Rino Gaetano Lega, un amore non corrisposto. Soprattutto dopo quanto accaduto lo scorso sabato a Roma. Nel corso della manifestazione del partito nella capitale, alla quale hanno preso parte circa 80 mila persone a Piazza del Popolo, il movimento guidato da Matteo Salvini ha usato Ma il cielo è sempre più blu come colonna sonora della giornata.

Una scelta che non è proprio andata giù ad Anna Gaetano e suo figlio Alessandro, sorella e nipote del cantautore romano di origini crotonesi. “Siamo stufi: non voglio che la musica di Rino sia mischiata alla politica“, ha tuonato Anna. “Non mi piace che venga utilizzato così, mi dissocio. Sono la sorella, posso dire la mia?”.

Rino Gaetano Lega, è polemica

La sorella di Rino ha contattato la Sony, con cui detiene i diritti dei brani del fratello, “per sapere se lo possono fare, se possono usare le sue canzoni così”.

Non ce l’abbiamo né con la Lega né con Matteo Salvini“, ha poi precisato Alessandro al Corriere. “Nel corso degli anni è capitato più volte che le canzoni e l’immagine di Rino venissero usate da parte di diversi schieramenti. Questo è solo stato l’ennesimo episodio che ci viene segnalato in questi anni e di cui siamo stufi”.

“Fosse stato chiunque altro l’avremmo pensata allo stesso modo. Rino non è di destra né di sinistra, non ha colori politici. Perché devono farsi forza usando lui e la sua musica? Non ci è mai piaciuto. Anzi, ogni volta che ci hanno invitato a parlare o cantare su un palco abbiamo chiesto di togliere le bandiere del partito di turno”.

Rino Gaetano Lega

Ma il cielo è sempre più blu Rino Gaetano strumentalizzato?

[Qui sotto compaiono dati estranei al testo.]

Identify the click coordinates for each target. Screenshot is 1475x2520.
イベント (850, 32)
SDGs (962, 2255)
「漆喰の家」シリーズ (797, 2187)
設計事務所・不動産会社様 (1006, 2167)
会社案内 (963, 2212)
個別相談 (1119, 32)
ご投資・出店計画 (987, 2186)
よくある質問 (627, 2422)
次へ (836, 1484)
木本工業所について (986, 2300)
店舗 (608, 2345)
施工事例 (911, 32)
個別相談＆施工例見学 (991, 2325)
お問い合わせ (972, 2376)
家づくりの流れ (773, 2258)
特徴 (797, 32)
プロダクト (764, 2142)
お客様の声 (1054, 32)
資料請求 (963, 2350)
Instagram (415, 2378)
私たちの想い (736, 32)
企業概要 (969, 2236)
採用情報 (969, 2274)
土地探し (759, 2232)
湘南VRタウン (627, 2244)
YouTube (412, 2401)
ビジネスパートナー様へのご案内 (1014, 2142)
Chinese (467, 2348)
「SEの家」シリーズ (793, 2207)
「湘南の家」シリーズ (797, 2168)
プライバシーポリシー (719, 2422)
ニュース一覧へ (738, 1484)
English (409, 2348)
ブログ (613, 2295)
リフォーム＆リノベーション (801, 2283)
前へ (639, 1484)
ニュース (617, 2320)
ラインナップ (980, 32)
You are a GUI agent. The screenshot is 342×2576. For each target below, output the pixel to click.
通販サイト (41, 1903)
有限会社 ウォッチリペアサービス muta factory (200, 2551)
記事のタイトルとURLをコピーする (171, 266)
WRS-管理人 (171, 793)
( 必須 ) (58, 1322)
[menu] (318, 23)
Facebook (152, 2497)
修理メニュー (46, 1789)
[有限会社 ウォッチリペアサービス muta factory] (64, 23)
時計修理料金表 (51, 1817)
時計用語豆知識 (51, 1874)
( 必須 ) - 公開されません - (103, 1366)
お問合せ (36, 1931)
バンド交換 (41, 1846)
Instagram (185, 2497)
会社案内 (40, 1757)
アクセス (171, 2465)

“Non critichiamo nessun messaggio, semplicemente ci sembra scorretto politicizzare la sua musica. Rino non era d’accordo neanche allora. Ha suonato alcune volte alla Festa dell’Unità, ma lui era solo a favore del popolo e contro chi tradiva i suoi ideali”.

“Ci avevano chiesto di usare Nuntereggae più inserendo tutti nomi di politici. Facile così…”, ha aggiunto Alessandro. “Ma, ripeto, Rino voleva solo il rispetto delle persone. Non era per questo o per quello”.

L’ira dei parenti è anche motivata dalla scelta del brano, Ma il cielo è sempre più blu. Una canzone che, secondo il nipote, parla di “tanta gente che soffre, disperata, chi muore a lavoro, chi cerca casa, ma anche chi vive d’amore. Chi scappa con i soldi. C’è chi sta bene e chi sta male. E in questo marasma, c’è chi sta zitto e non dice nulla del marcio che c’è”.

Come nei casi di Michele Riondino e di Fabrizio Corona, Salvini replicherà anche a queste accuse?